The angles of a triangle are arranged in ascending order of their magnitude. If the difference between two consecutive angle it ${10^ \circ }$, find the three angles

Answer 1

Hint : Such questions apply the properties of triangles in this question, the theorem stating” sum of all angles in a triangle is 180” .

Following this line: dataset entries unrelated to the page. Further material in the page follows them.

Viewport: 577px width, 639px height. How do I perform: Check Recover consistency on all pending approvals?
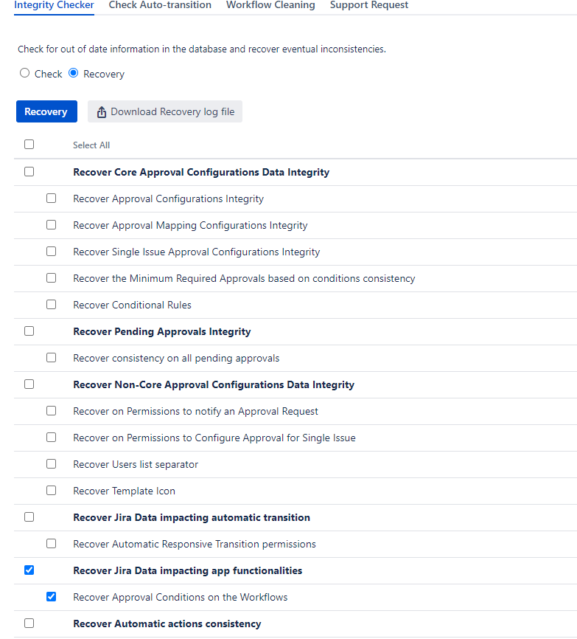coord(52,358)
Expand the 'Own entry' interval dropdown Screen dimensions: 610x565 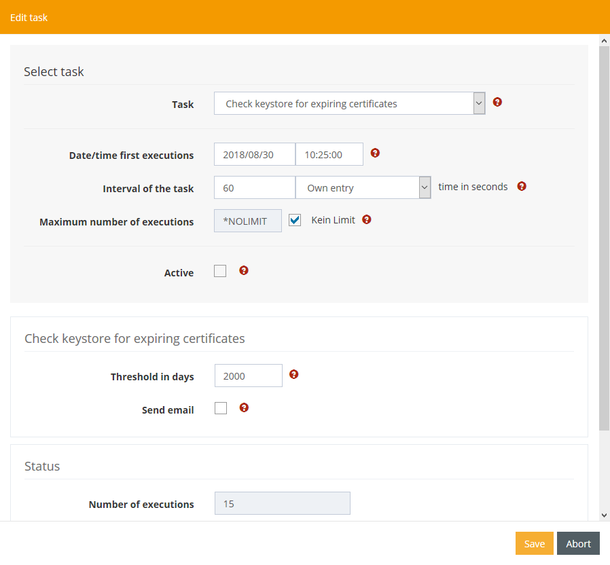pos(363,188)
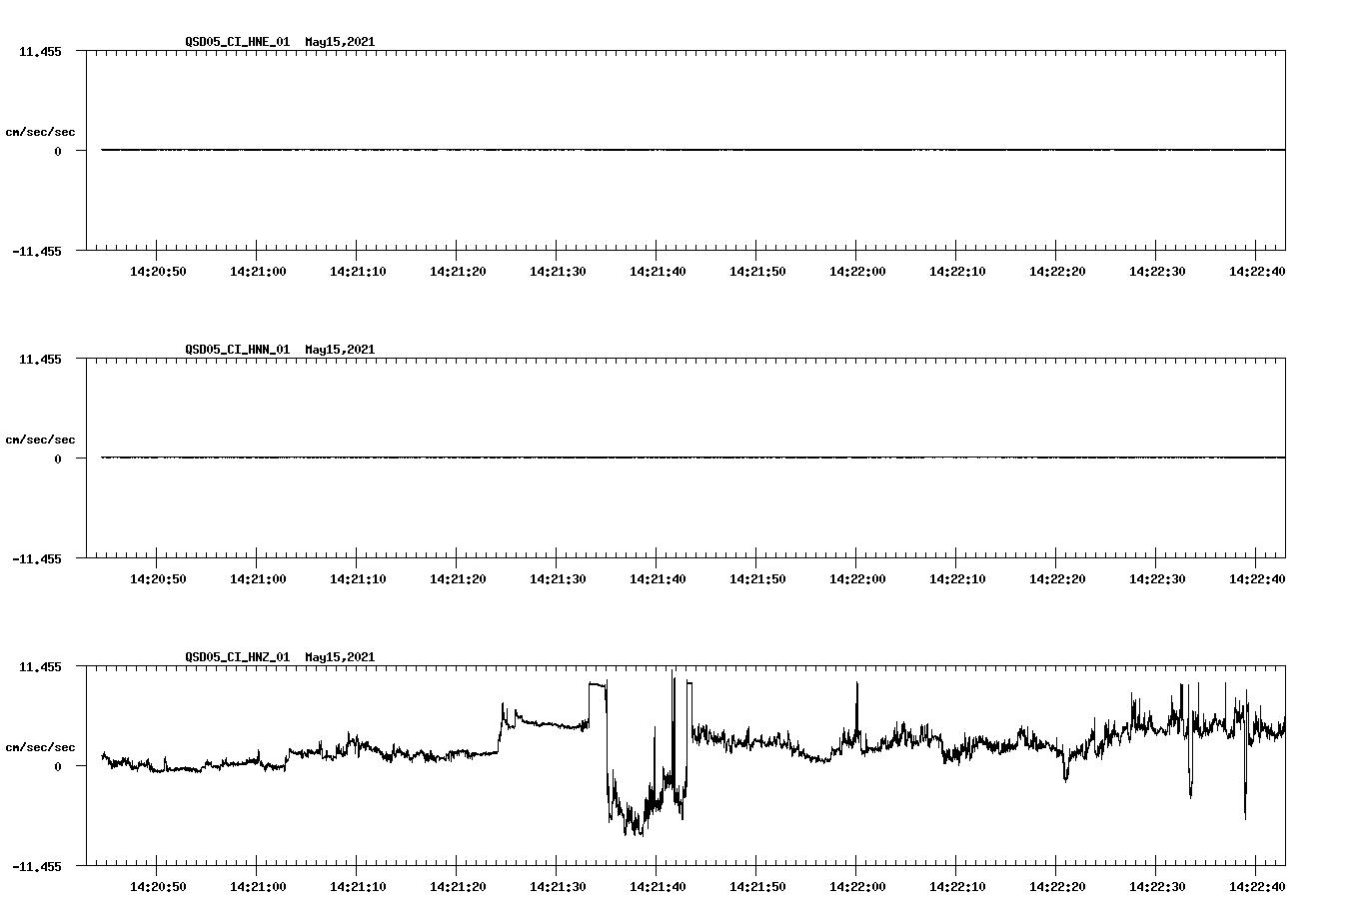
Task: Click the May15,2021 date on the top plot
Action: [340, 42]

Complete step-by-step answer:
Let us first extract the data given in the question and put it in a mathematical from. The question
Says that between two consecutive angle the difference is of ${10^ \circ }.$
Let its consider one angle as $'x'$ , then the next consecutive angle will be $'x + 10'$ and the last angle will be $'x + 20'.$
So, the three angle are $x,x + 10\;{\text{and}}\;x + 20.$
According to the theorem stated above in the hint,
We can say that,
$x + \left( {x + 10} \right) + \left( {x + 20} \right) = {180^ \circ }$
$ \Rightarrow 3x + 30 = {180^ \circ }$
$3x = 180 - 30$
$3x = 150$
$x = \dfrac{{{1}{5}{{{0}}^{{{}^ \circ }}}}}{{{3}}}$
$x = {50^ \circ }$
If one angle $x = {50^ \circ }$, then other angles will be ${60^{ \circ \;}}\;\& \;\;{70^ \circ }$ respectively $\left( {\because x + 10\;\& \;x + 20\;} \right).$

Note :In such types of questions basic properties of triangles are sufficient to extract the answer we should be very firm basics so that you won't struggle much in these questions.